The importance of having a will that is valid and executable
More than 86 percent of South Africans do not have a will in place and risk leaving those they love behind in turmoil with uncertainty and possibly debt.
Drawing up a will can be a very sensitive and uncomfortable subject to broach but like taxes, death is inevitable and it is always better to be prepared.
Having an up-to-date will can protect those you leave behind from any ambiguities by leaving a signed and witnessed legal document that enables you to plan ahead and put certain things in place for your loved ones should you pass on. This includes appointing the executor of your estate, nominating a legal guardian to take care of minor children, limiting taxes payable on the deceased estate and outlining your wishes on how everything should be distributed.
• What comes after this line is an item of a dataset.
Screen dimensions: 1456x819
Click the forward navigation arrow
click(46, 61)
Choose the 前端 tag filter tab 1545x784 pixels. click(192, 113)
If a person dies without a valid will they have no say as to who will benefit from their life’s work. Without a will, the deceased estate is distributed to the next of kin according to the Intestate Succession Act (Act 81 of 1987). This may result in one or more unintended persons benefitting from your estate, leaving those that you would have wished to inherit from you with less than you would have liked. You will also need to find someone to act as executor at this late stage, which may be unsettling for your loved ones.
By appointing an executor who is qualified to attend to the complex process of attending to your estate, you are ensuring that your estate will be correctly attended to (including settling your debts, taking care of any outstanding tax obligations, and distributing inheritances).
Drawing up a will should form part of a comprehensive estate planning exercise, and by consulting with a qualified financial adviser you will ensure that the terms of your will can actually be given effect to and that there are no unintended consequences regarding the administration of your estate.
At present there are many different sets of legal and accounting frameworks that can affect how your estate is executed and a professional consultant can help ensure that you take these into account and that your wishes can be given effect to.
To ensure that your will is valid, it needs to be in writing and signed on every page by you and two competent witnesses who are not beneficiaries or married to the beneficiaries of your estate.
In conclusion, you need to ensure that you write the date on your last will to avoid any confusion in case you have more than one will.